Because of the airport’s limited 500-acre site, planning and executing the ambitious two-year, $540 million project was a tight squeeze. “It was more about rearranging than anything,” says airport director Alan L. Murphy.
From the moment you arrive, you’ll see the difference.
All three parking structures have been outfitted with PARCS—that’s the Parking Access and Revenue Control System—which tells you how many spaces are available and where they are. An additional 2,200 spaces also should reduce the number of car-stalking drivers wanting to claim your spot. And at the new garage, the one adjacent to Terminal C, look for a pay-on-foot machine so you can pay before you return to your car, then make a clean getaway.
Once inside the terminal, get your boarding pass at any of the self-serve kiosks. Formerly run by individual airlines, they’re now universal, which means you can go directly to your gate and skip the pit stop at your carrier’s counter.

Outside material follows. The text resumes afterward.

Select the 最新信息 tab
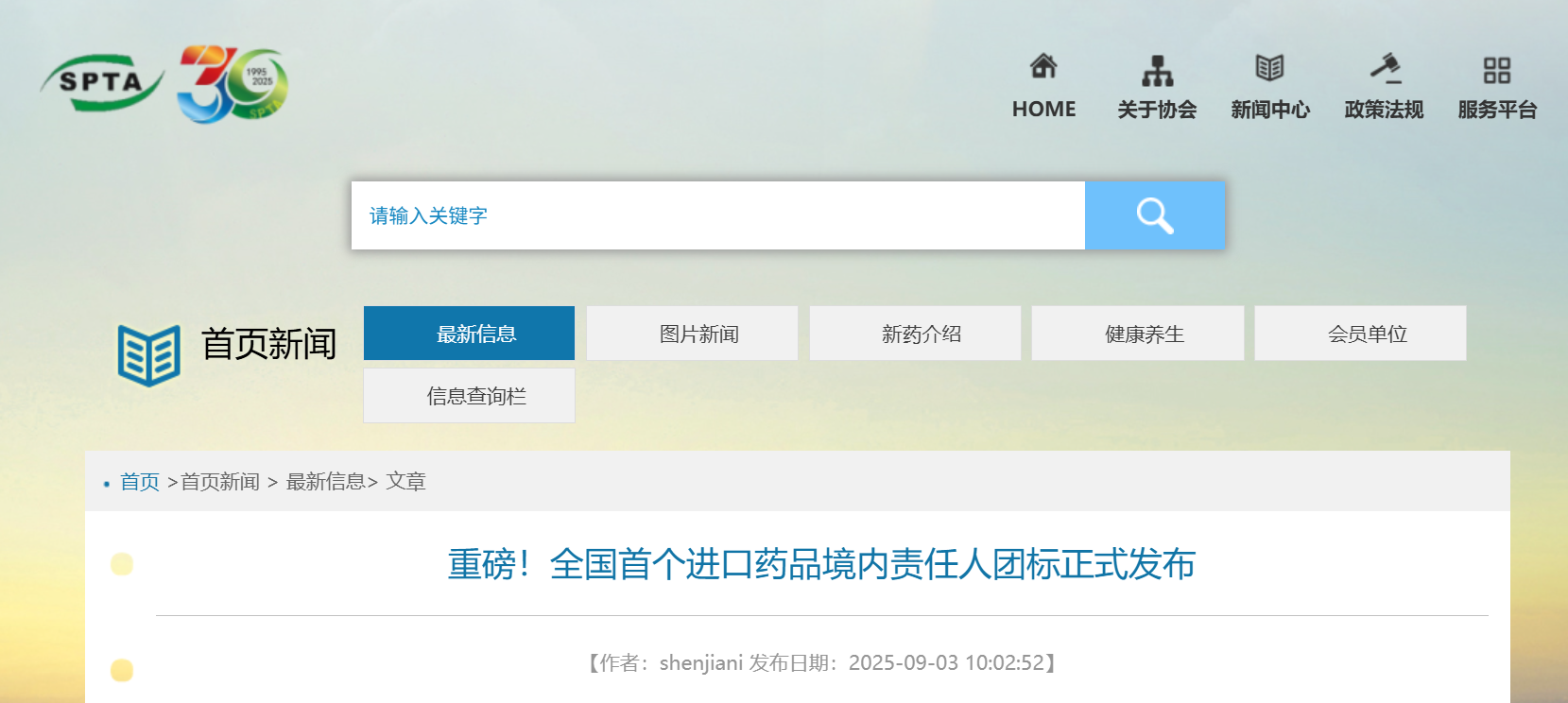(x=469, y=334)
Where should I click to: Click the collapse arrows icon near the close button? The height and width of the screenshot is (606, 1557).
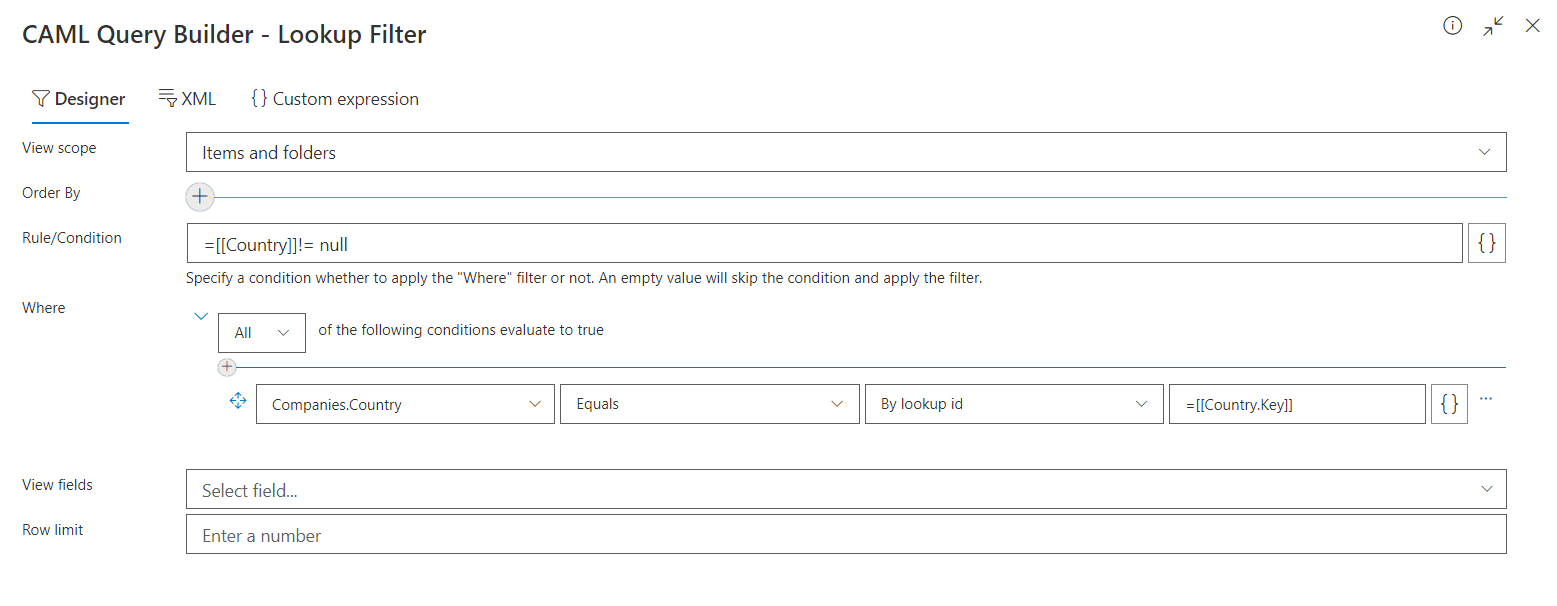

Arrive early? Enjoy a glass of wine at Vino Volo, lunch at O.C. fave Zov’s, a frank with the works at Jerry’s Wood-Fired Dogs, or some light reading from the all-new CNBC News Express. And when it’s time to check your flight schedule, no more squinting at those flickering 1970s monitors—they’ve all been replaced with high-def flat screens. Boarding is done across new jet bridges.
With the addition of Terminal C and a customs area, Gates 12 and 13 will now serve as international gates. Because of its short runway—the airport can handle no passenger planes larger than a 757—John Wayne will never be a full international facility, but WestJet already has begun daily service to Calgary and Vancouver, and Alaska Airlines flights to Mexico may be on the way. Plus, Terminal C’s baggage carousel can be used for domestic arrivals when schedules allow.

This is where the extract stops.